20h, Fabien est toujours dans sa voiture, à guetter l'arrivée de sa proie, tout en remplissant quelques papiers administratifs qui lui serviront à devenir un détective privé officiel. Cela ne tarde pas. Il voit la grille de la demeure de William s'ouvrir, et une Lexus entrer, c'est sans attendre qu'il sort de son véhicule, et se glisse dans l'enceinte du bâtiment avant que le portail ait pu se refermer. Il marche le long de l'allée bitumée, menant au garage, il s'étonne au passage de ne croiser aucun garde du corps, la sécurité de son suspect ne semble pas être sa grande priorité - tant mieux, après tout ! - Il emprunte l'escalier en pierres menant à la porte d'entrée. Il espérait pouvoir appréhender par surprise monsieur Koch, il entrera finalement par la grande porte.

Il sonne. Et c'est quelques minutes plus tard que Nikola lui ouvre la porte. Le jeune homme l'accueille avec son sempiternel sourire, sa coiffure impeccable, son costume beige chic et chaleureux :

« -Ah, bonsoir ! Vous devez être l'ex agent Jung n'est-ce pas ? Je le prononce correctement ? Allez, entrez, vous allez prendre froid. »

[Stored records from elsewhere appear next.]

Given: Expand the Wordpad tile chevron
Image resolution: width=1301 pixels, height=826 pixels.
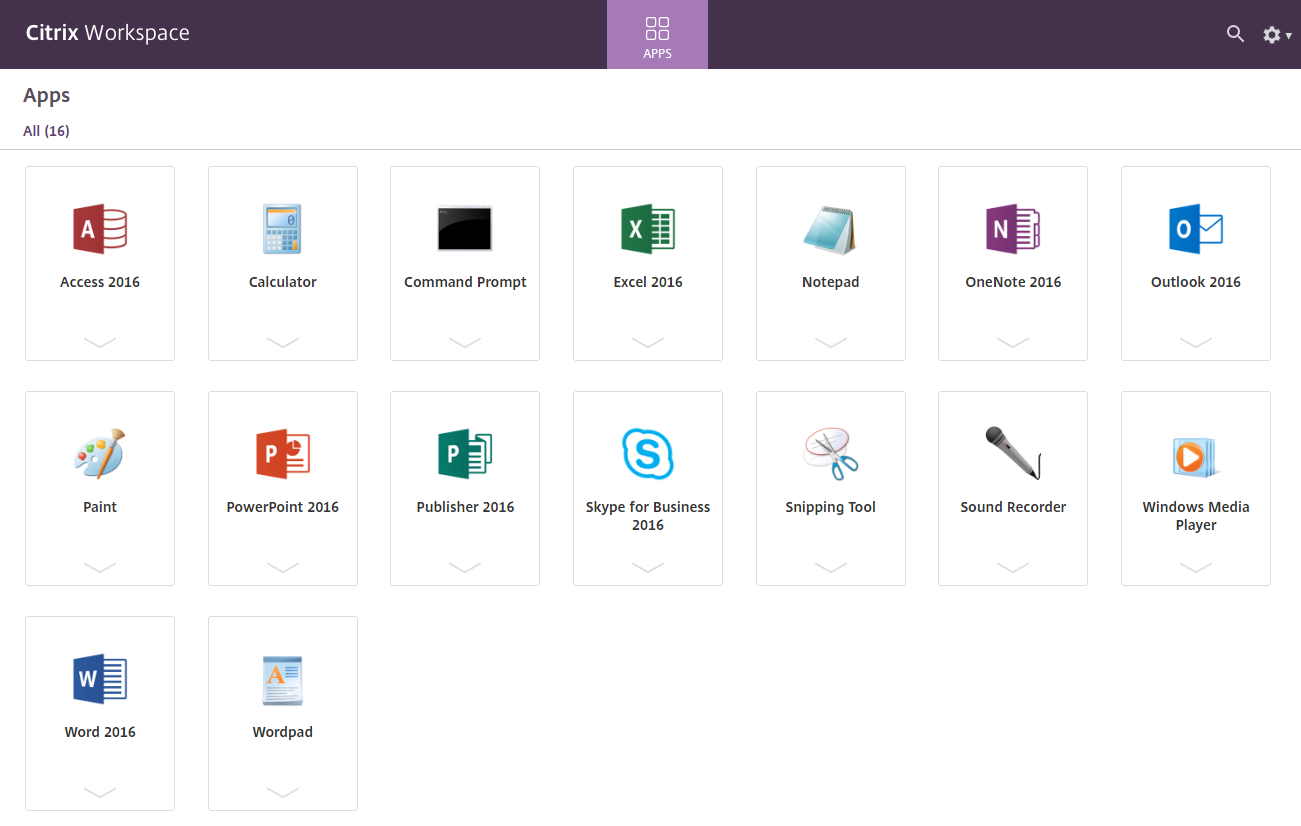Looking at the screenshot, I should pyautogui.click(x=282, y=792).
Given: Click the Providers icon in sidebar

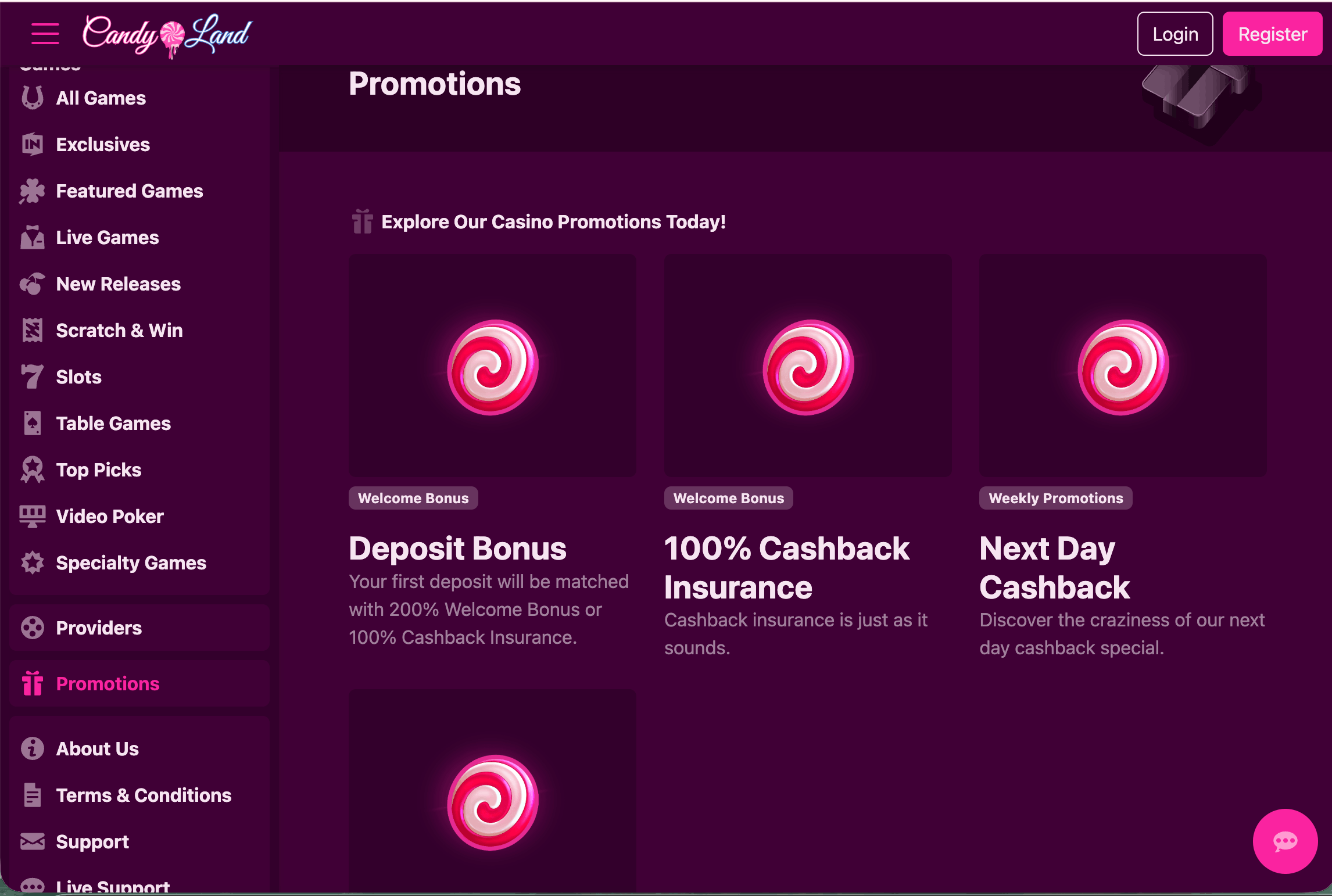Looking at the screenshot, I should click(x=33, y=628).
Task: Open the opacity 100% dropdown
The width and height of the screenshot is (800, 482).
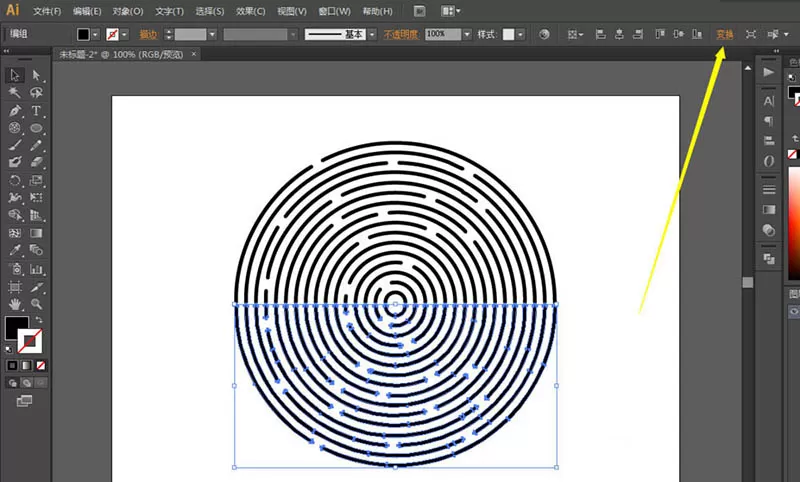Action: [467, 34]
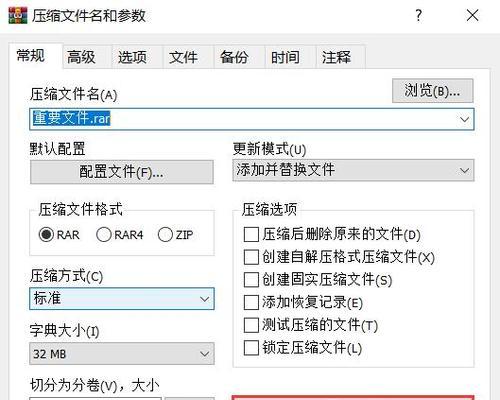This screenshot has height=400, width=500.
Task: Click the help question mark button
Action: 419,15
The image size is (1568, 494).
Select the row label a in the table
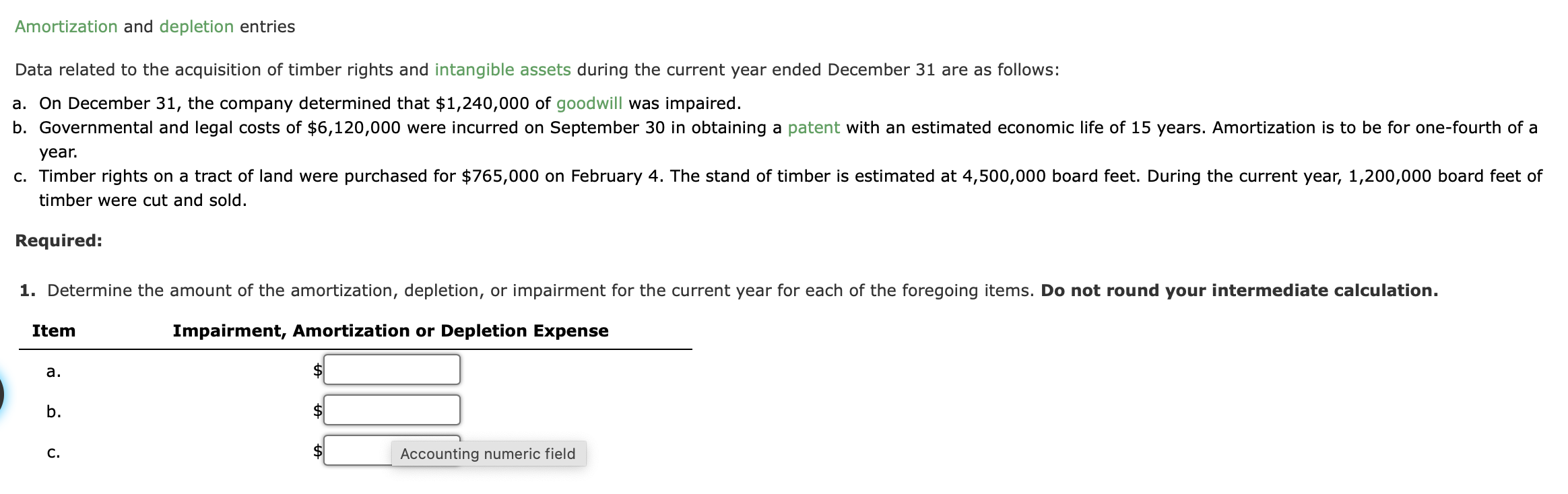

Fabien, étonné par tant d'hospitalité, accepte l'invitation du jeune homme, mais tout en restant sur ses gardes. Nikola prit le soin d'ajouter, en ouvrant grand les yeux :

« - Oh excusez-moi, je ne me suis même pas présenté ! - Son visage s'adoucit de nouveau – Je m'appelle Nikola Koch, je suis le fils de William Koch. Mon père n'est pas ici pour le moment. Mais il m'a sommé d'être là pour vous accueillir. D'ailleurs, je m'excuse pour l'attente, mais, vous savez ce que c'est n'est-ce-pas ? Parfois on est occupés, on va voir une malade, dans un hôpital psychiatrique par exemple, on doit rester à discuter un peu de tout, de rien...

Fabien réalise alors l'avance qu'a William sur lui. Il n'avait pas prêté attention à ce jeune homme pourtant si fringant lorsqu'il a rendu visite à Christine. Il n'a pas non plus remarqué sa Lexus, pourtant, ce n'est pas un véhicule qu'il a vu tous les jours. Son observation avait été mauvaise. Mais, refusant de se laisser devancer ainsi, il ne montra aucunement son questionnement. En revanche, il mit la main dans son manteau, comme pour indiquer qu'il tenait une arme, et qu'il était prêt à se défendre si jamais on l'attaquait. Nikola ne baissa même pas les yeux pour le remarquer, il se contenta d'emboîter le pas, après que son invité ait pénétré dans sa demeure.

L'agent ne le quitte pas des yeux, alors que son hôte est bien plus détendu. Les deux hommes investissent la salle à manger, et s'installent l'un en face de l'autre. Le bruit d'une horloge se fait entendre régulièrement au loin, mais à part cela, un silence pesant règne dans cette pièce. Les multiples maquettes de bateaux disposées sur les murs semblent être les uniques témoins de cette rencontre. Malgré son manque de nervosité, c'est avec beaucoup d'intérêt que Nikola considère Fabien, laissant même entrevoir une pointe d'admiration dans son regard. Il ne peut s'empêcher d'attaquer la conversation franc-jeu :

« -Vous, on ne vous aura pas avec de l'argent, n'est-ce pas ? Vous êtes bien plus... Intègre que les autres. Votre parcours diffère complètement de la norme...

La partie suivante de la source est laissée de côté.